Mallesham has received plaudits from the audience and the critics alike. But there is much more to this latest flick than just the box office verdicts. It is the portrayal of how one’s determination became a strong catalyst in accomplishing a goal. It is the engrossing biopic of Padma Shri recipient Chintakindi Mallesham and his invention; the ASU machine.
A bit about the director
An Engineer, who eventually settled in the United States, Raj Rachakonda forayed into films with a Tamil movie, Sila Neramgalil (2008), which didn’t make waves commercially. A moving story though once again made him don the director’s hat after a decade’s gap.
When asked what made him choose the story, Rachakonda replied, “I watched a TED talk given by Mallesham in January 2017. It was so inspiring and motivating that I thought his story should be told to a wider audience. Accordingly, in 2017, I started interacting with Mallesham in person and over phone calls”.
The making of the film
Raj Rachakonda and his team camped in Revanapally village, working on the background details, and pre-production work, for more than a year. This village, where the movie was eventually shot, was suggested by renowned painter Laxman Aelay, who had shot a documentary here before.
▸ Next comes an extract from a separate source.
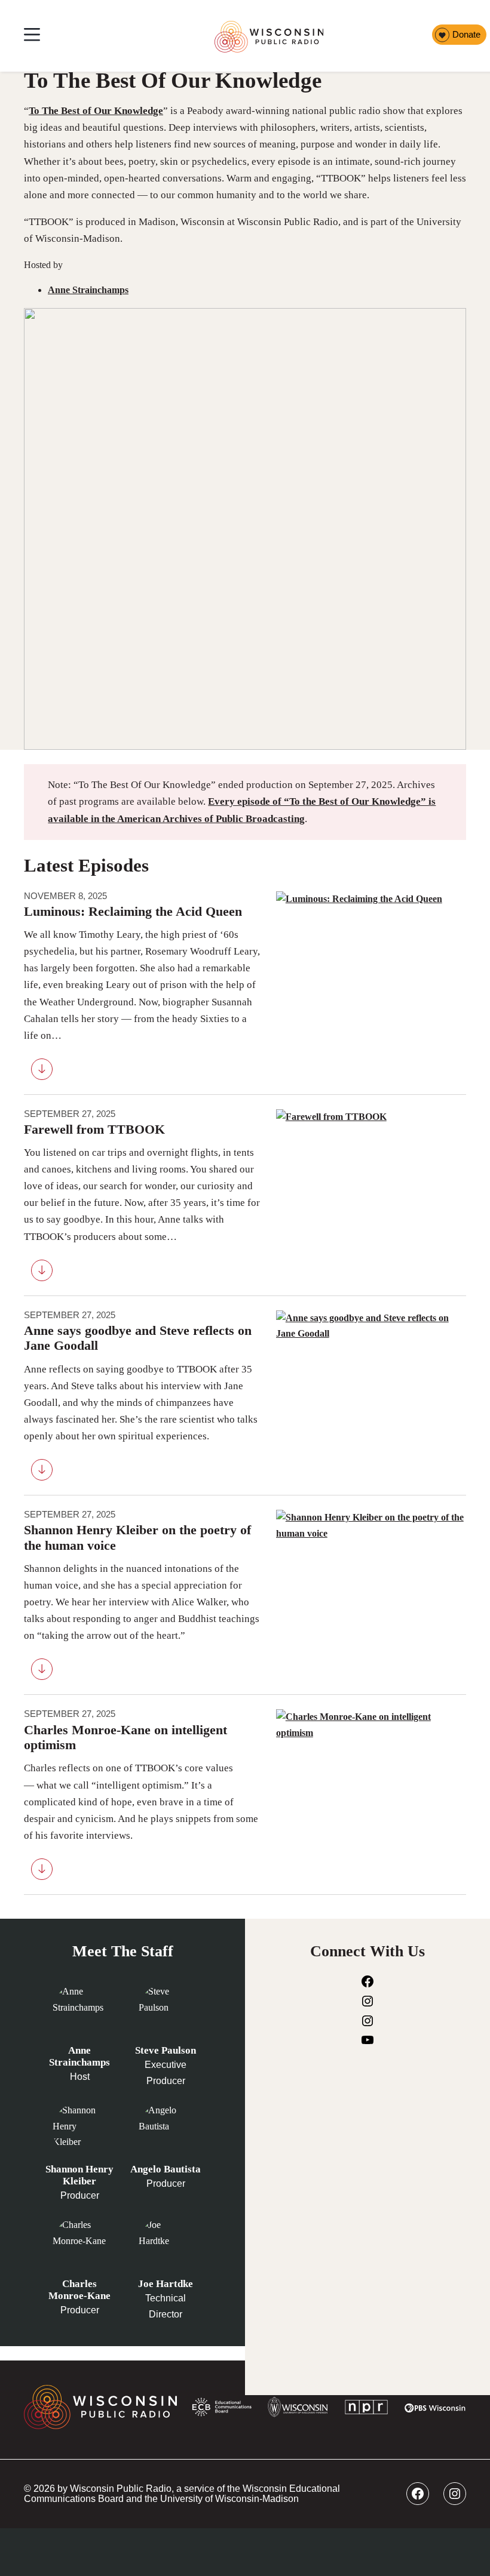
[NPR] (366, 2409)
Going into further details, Rachakonda shares, “Music Director Mark Robin and I planned and designed the music much before the shoot started. And the entire casting credit goes to Mahesh Gangimalla. I did select a lot of characters on my own but finalised it only after getting a nod from Mahesh.” The toughest aspects of the movie, he reveals, were “managing noise, as we were shooting in sync-sound, and juggling actor dates. We completed 80% of the shoot in one schedule but had to wait for two months to get the dates of Priyadarshi and Jhansi”.
An emotional note
Expressing his gratitude to the team, Raj Rachakonda comments, “KTR mentioned that a poem by Dasarathi summarises the whole movie. As a matter of fact, there are so many unsung heroes like Mallesham. The movie itself intends to make people aware of the importance of promoting and helping handloom and rural innovation. Consequently, people like Raghavendra Rao and Rajendra Prasad have come forward to donate ASU machines to more weavers. Additionally, the public must contribute their bit by wearing handlooms once in a while”.
Asserting that he has no plans for a remake of the film in any other language, the director says, “Hopefully I will come up with more fresh stories for Telugu audience”. Well, we surely look forward to that.